Try it:
Your task is to find every line of the data that holds the string "will" and copy it.

Material for the task:
==================================================

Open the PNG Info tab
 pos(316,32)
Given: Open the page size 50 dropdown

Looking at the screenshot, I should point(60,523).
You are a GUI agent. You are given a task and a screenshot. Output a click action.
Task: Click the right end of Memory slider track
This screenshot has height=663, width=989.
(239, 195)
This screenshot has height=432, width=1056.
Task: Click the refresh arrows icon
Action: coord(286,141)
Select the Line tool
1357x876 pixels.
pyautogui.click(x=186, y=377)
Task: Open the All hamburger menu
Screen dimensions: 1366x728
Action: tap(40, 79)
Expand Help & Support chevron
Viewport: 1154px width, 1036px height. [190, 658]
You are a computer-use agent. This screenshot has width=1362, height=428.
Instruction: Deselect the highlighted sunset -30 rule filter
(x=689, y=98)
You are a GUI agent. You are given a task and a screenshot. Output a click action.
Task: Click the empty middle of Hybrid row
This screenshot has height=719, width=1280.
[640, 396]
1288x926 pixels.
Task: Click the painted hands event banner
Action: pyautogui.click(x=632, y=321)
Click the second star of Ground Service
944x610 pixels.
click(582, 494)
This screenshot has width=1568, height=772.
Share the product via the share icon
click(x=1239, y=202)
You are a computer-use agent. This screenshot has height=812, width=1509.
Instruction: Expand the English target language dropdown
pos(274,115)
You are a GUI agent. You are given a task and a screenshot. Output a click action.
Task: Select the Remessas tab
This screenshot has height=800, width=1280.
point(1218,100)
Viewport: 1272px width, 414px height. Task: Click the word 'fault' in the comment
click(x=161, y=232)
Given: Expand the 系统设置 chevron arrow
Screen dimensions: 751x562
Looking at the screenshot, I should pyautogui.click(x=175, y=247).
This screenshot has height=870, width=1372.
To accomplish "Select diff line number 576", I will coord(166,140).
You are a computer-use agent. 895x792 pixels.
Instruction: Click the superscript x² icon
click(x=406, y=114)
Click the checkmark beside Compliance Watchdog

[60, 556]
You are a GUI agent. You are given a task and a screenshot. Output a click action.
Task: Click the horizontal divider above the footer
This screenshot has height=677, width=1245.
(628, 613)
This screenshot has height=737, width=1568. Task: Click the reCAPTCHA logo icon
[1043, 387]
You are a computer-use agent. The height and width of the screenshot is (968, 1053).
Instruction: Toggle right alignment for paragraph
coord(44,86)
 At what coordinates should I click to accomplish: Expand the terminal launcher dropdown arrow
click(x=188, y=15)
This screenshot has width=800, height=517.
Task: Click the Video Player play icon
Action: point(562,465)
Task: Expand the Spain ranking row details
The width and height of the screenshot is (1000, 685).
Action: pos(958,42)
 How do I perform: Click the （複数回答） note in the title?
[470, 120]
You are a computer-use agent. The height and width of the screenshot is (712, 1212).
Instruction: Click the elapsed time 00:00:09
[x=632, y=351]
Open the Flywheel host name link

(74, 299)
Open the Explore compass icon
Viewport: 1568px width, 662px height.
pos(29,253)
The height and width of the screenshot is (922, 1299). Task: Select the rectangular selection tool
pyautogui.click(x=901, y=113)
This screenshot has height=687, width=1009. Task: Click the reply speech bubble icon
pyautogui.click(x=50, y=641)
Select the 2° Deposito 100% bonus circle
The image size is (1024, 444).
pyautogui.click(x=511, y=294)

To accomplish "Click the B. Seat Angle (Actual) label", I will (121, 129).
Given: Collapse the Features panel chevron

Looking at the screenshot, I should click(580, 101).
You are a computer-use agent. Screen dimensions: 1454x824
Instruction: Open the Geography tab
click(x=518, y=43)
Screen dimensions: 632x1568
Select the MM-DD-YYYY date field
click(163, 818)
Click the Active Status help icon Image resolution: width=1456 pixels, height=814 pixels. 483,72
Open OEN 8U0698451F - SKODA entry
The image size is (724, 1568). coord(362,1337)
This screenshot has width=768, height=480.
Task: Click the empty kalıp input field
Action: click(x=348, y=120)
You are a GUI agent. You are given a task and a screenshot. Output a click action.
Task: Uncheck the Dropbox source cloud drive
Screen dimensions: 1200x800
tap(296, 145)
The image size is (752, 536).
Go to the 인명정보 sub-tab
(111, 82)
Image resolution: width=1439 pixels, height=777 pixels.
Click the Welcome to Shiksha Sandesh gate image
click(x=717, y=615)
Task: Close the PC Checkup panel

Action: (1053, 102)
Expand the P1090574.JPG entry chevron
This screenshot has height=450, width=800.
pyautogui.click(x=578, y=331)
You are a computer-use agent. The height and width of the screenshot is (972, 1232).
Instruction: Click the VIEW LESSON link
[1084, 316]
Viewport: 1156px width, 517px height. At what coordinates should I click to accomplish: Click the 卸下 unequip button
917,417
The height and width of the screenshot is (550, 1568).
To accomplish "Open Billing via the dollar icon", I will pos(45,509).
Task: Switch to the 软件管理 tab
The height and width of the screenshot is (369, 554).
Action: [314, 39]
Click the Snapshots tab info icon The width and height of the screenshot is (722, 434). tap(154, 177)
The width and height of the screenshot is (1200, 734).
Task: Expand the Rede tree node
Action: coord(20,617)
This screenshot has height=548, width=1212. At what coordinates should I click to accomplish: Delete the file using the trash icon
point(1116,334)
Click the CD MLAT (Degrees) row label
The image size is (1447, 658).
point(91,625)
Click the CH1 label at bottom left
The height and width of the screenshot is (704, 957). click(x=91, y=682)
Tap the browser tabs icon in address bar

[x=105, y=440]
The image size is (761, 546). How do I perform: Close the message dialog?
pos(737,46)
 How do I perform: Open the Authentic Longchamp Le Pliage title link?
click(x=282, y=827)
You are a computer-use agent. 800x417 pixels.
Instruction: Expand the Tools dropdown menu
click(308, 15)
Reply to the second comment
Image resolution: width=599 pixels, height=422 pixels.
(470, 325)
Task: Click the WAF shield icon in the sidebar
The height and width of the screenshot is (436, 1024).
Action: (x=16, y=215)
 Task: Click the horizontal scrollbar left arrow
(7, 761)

==================================================

Response area:
To accomplish "Select diff line number 576", I will coord(166,140).
To accomplish "Click the B. Seat Angle (Actual) label", I will (121, 129).
To accomplish "Open Billing via the dollar icon", I will pos(45,509).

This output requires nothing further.